Recent information from the St. Louis Post-Dispatch indicates some progress in reducing psychiatric fraud and abuse in Missouri. Of course, the Post-Dispatch slants the information to beg for more government and insurance money for psychiatrists and psychiatric facilities; but we can take a win seeing the number of psychiatrists declining.
We do understand that people can have mental trauma needing compassion and effective care. Psychiatric drugs and other “treatments” such as shock therapy, however, are harmful. Not only do psychiatrists not understand the etiology (cause) of any mental disorder, they cannot cure them. In effect, psychiatrists are still saying that mental problems are incurable and that the afflicted are condemned to lifelong suffering—on psychotropic drugs. Psychotropic drugs, however, are unworkable and dangerous, and while they may temporarily mask some symptoms they do not treat, correct or cure any physical disease or condition.
We generally take cure to mean the elimination of some unwanted condition with some effective treatment. The primary purpose of any mental health treatment must be the therapeutic care and treatment of individuals who are suffering emotional disturbance. The only effective measure of this treatment must be “patients recovering and being sent, sane, back into society as productive individuals.” This, we would call a cure. Psychiatry produces no cures.
There are plenty of healthy alternatives to psychiatry. The correct action on a seriously mentally disturbed person is a full searching clinical examination by a competent medical, not psychiatric, doctor.
The real problem with the psychiatric industry is that psychiatrists fraudulently diagnose life’s problems as an “illness”, and stigmatize unwanted behavior or study problems as “diseases.” Psychiatry’s stigmatizing labels, programs and treatments are harmful junk science; their diagnoses of “mental disorders” are a hoax – unscientific, fraudulent and harmful. All psychiatric treatments, not just psychiatric drugs, are dangerous.
There is no licensed psychiatrist in 72 Missouri counties. That’s some progress. People needing help in those areas need competent medical care, not psychiatric abuse.
A majority of psychiatrists don’t accept Medicaid, and a growing number refuse all health insurance plans. That’s some progress. We should be providing funding and insurance coverage only for proven, workable treatments that verifiably and dramatically improve or cure mental health problems.
The average wait to see a psychiatrist in the St. Louis area is estimated at 10 to 30 days and can reach six months for children and teens; what are they doing in the meantime? They should be exploring non-psychiatric alternatives.

▶ MATERIAL SHOWN:

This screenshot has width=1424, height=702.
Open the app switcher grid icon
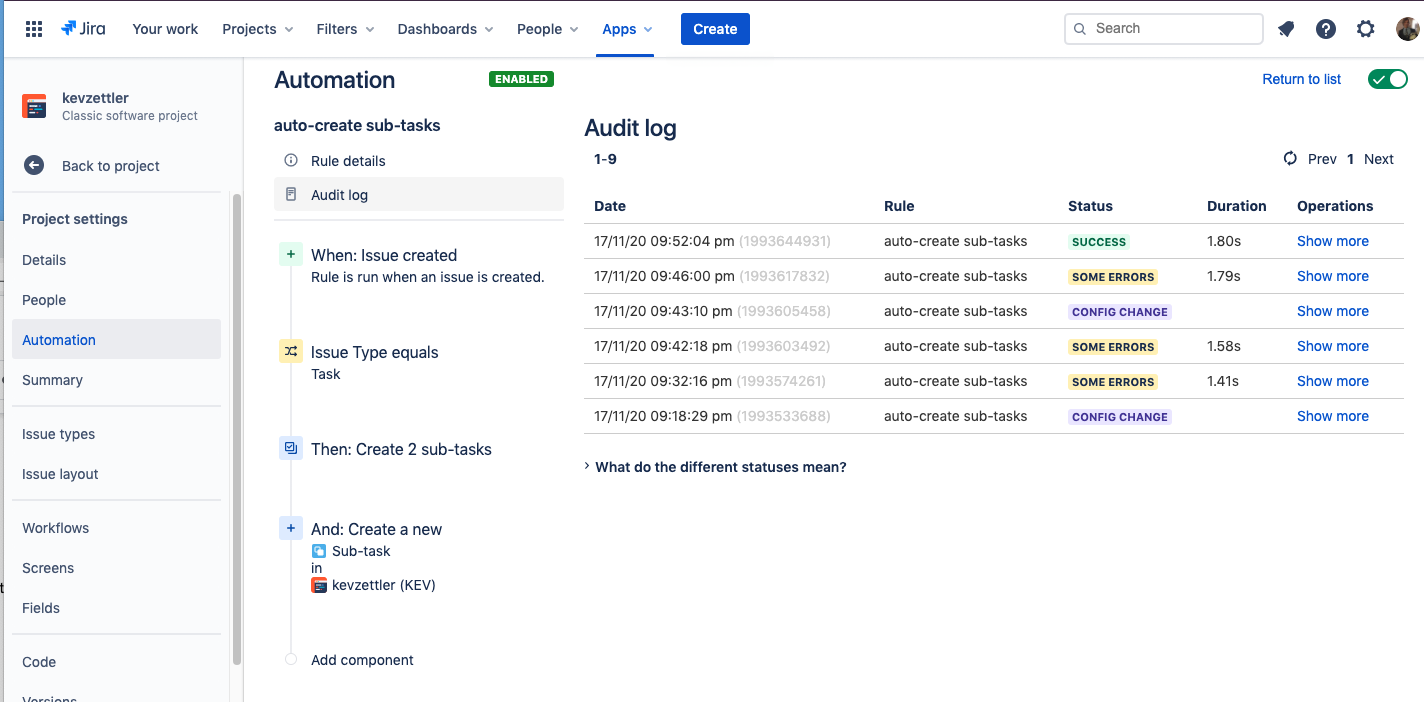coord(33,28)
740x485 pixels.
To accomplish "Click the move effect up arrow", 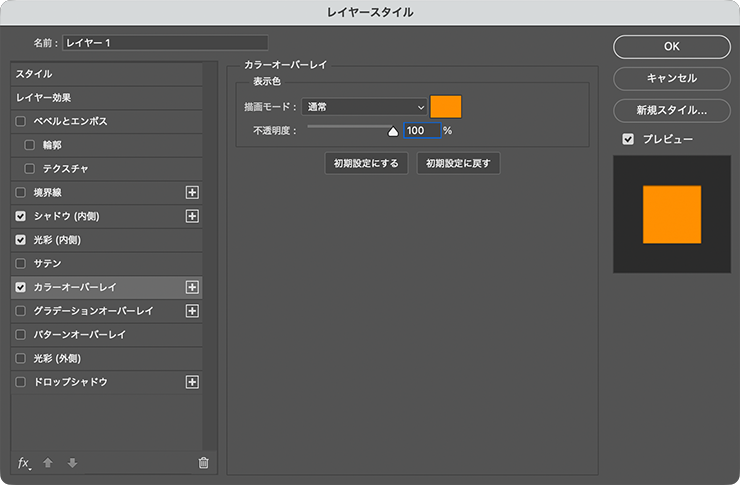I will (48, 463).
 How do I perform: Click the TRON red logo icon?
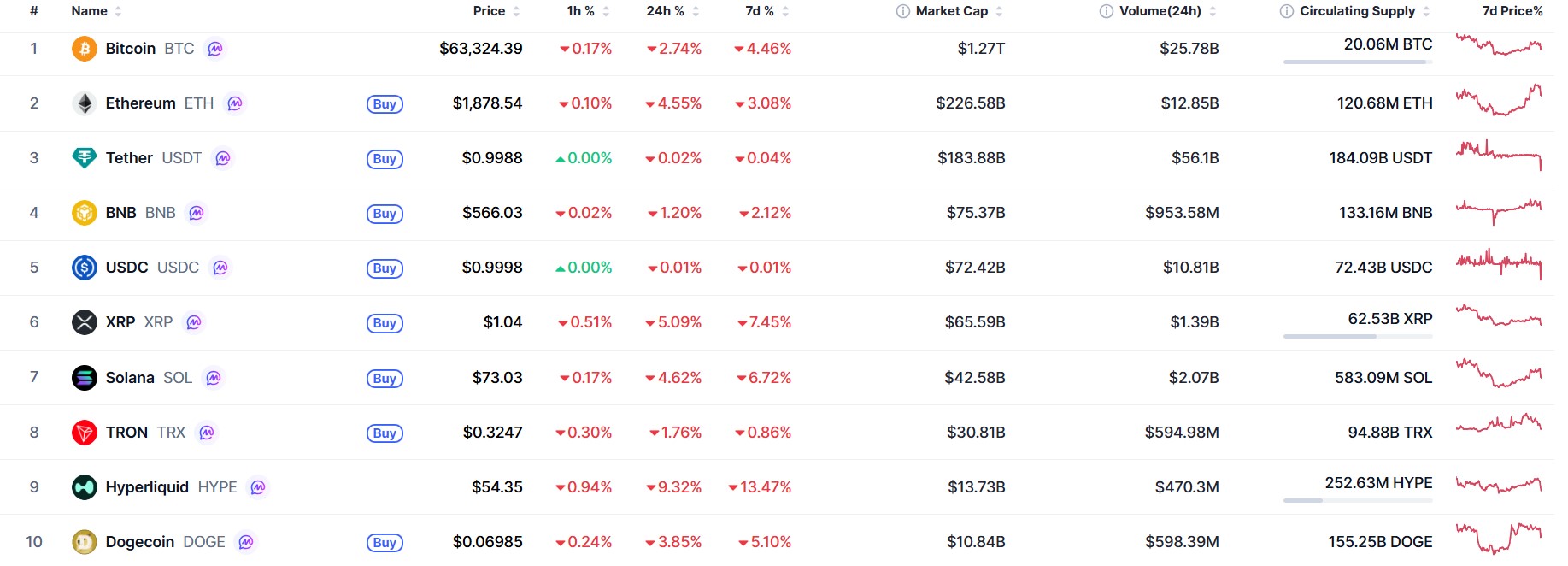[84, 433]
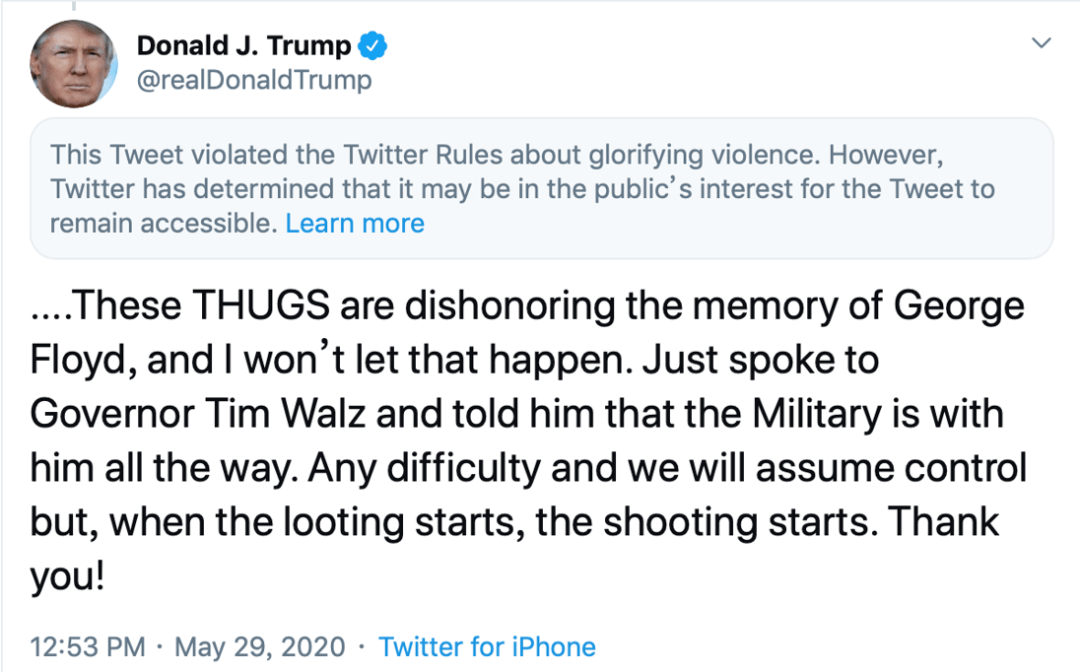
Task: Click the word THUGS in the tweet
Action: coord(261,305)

* * *

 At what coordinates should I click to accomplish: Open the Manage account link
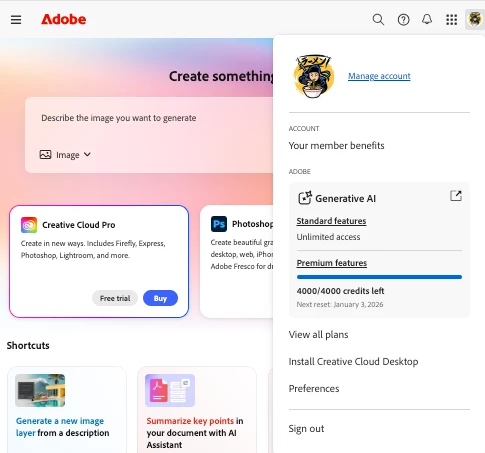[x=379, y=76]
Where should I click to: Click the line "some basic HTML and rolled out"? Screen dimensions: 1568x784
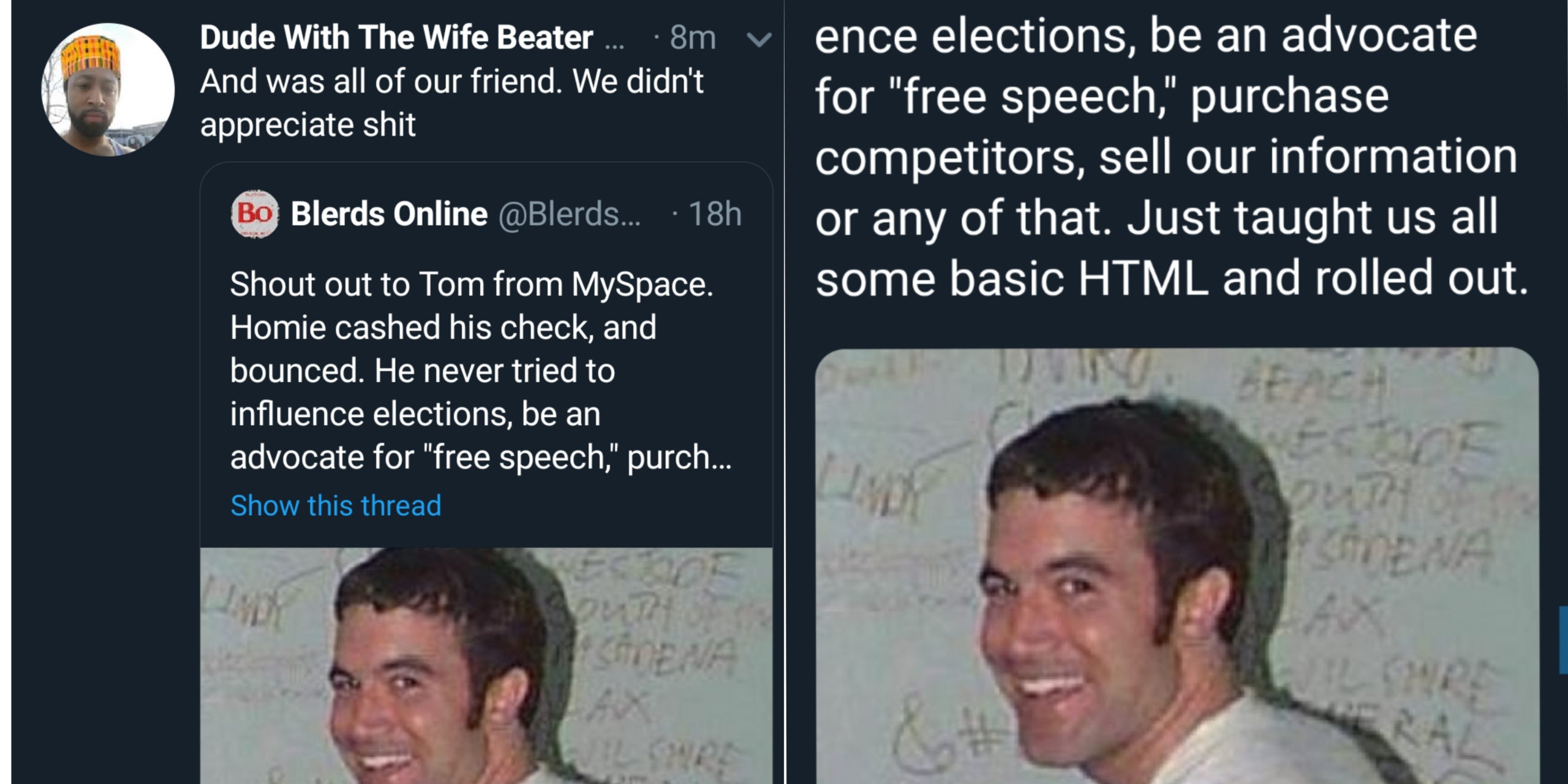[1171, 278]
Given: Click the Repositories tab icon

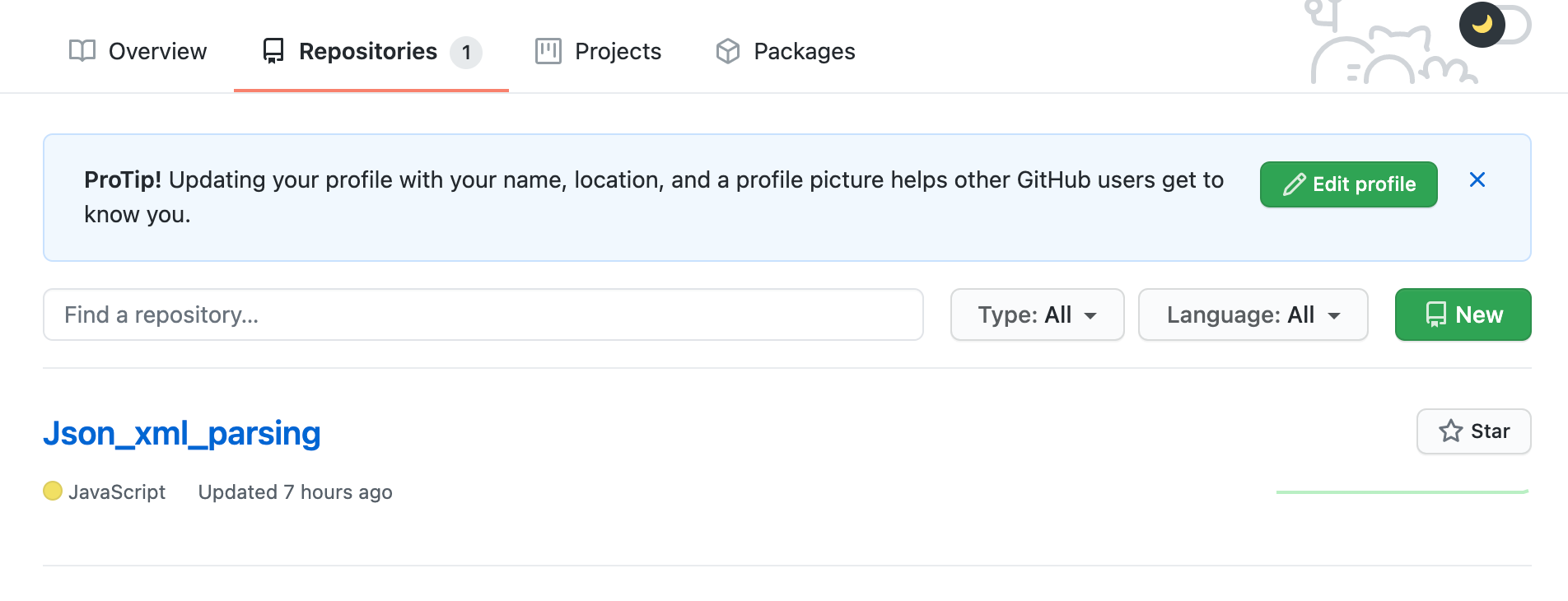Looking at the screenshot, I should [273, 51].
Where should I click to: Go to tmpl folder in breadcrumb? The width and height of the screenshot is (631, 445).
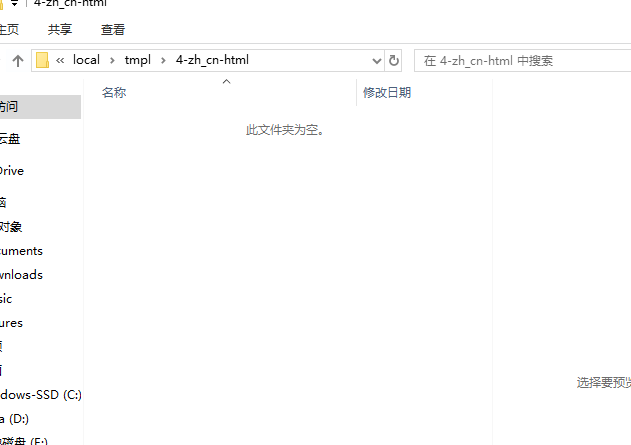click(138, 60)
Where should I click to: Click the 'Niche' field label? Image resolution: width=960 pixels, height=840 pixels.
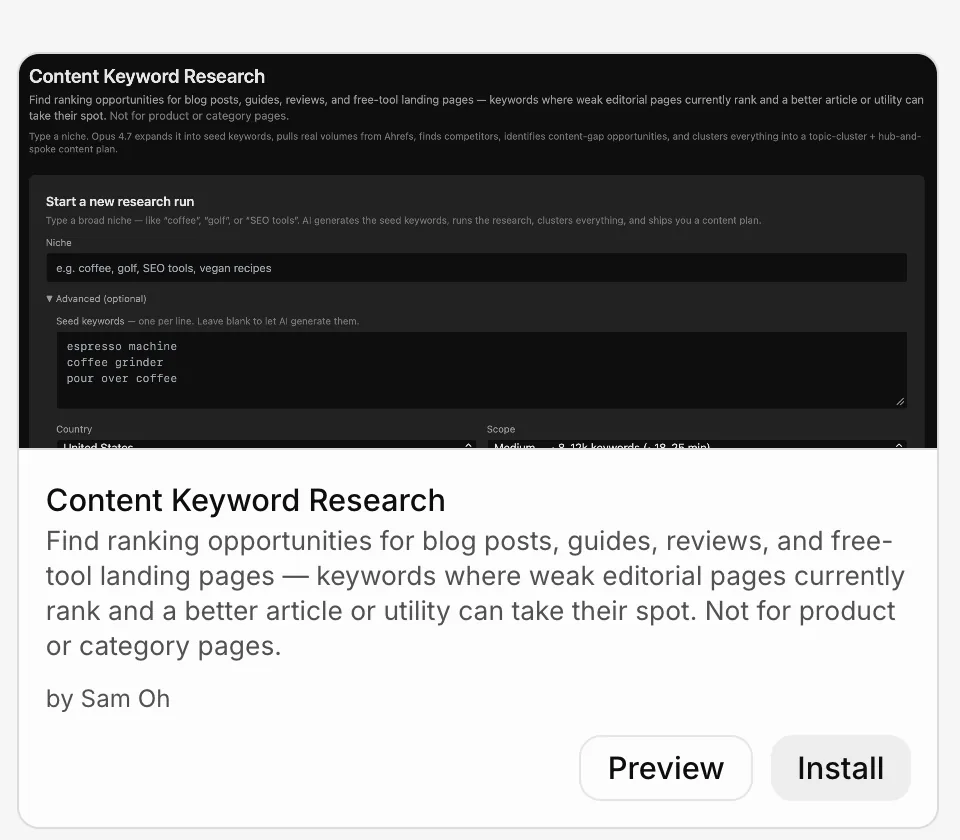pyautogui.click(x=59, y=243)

---

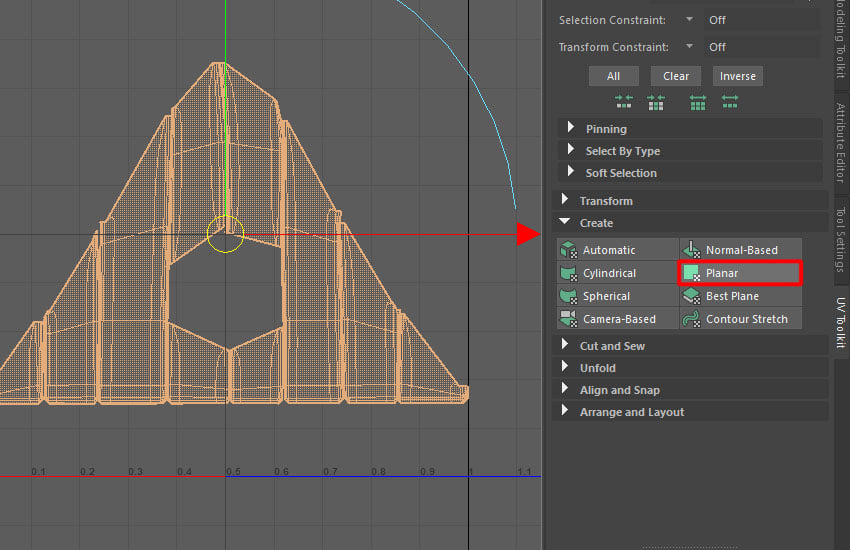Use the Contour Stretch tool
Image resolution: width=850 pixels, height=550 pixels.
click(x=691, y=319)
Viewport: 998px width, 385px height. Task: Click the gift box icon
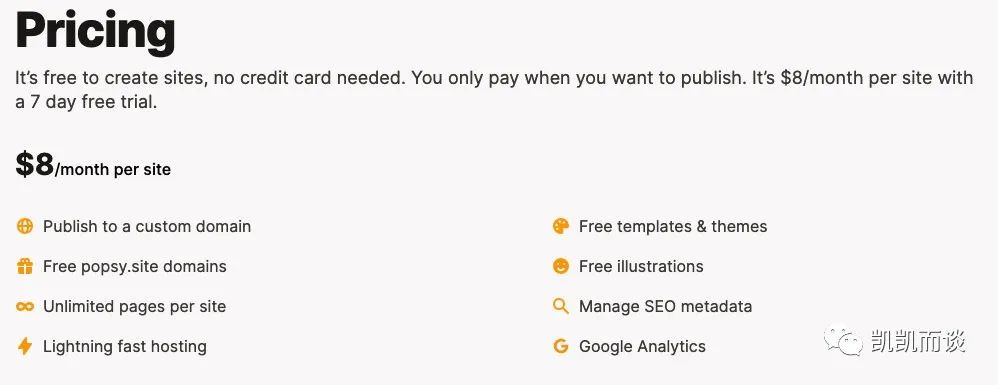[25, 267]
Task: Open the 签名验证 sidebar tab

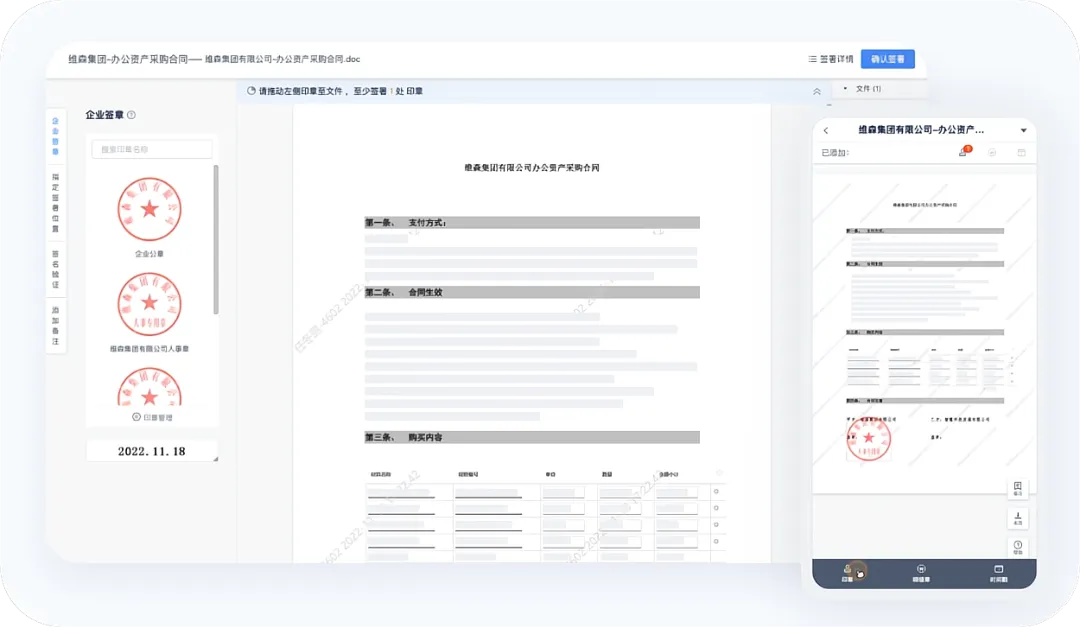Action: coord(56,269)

▶ WHAT YOU WILL DO: Please rewrite the paragraph of the Missouri psychiatry text that begins "A majority of psychiatrists don't accept Medicaid" as a short bulleted list that keeps its main facts.

▶ ANSWER BELOW:
- Most psychiatrists don't accept Medicaid.
- A growing number refuse all health insurance plans.
- This counts as some progress.
- Funding and insurance should cover only proven, workable treatments that verifiably and dramatically improve or cure mental health problems.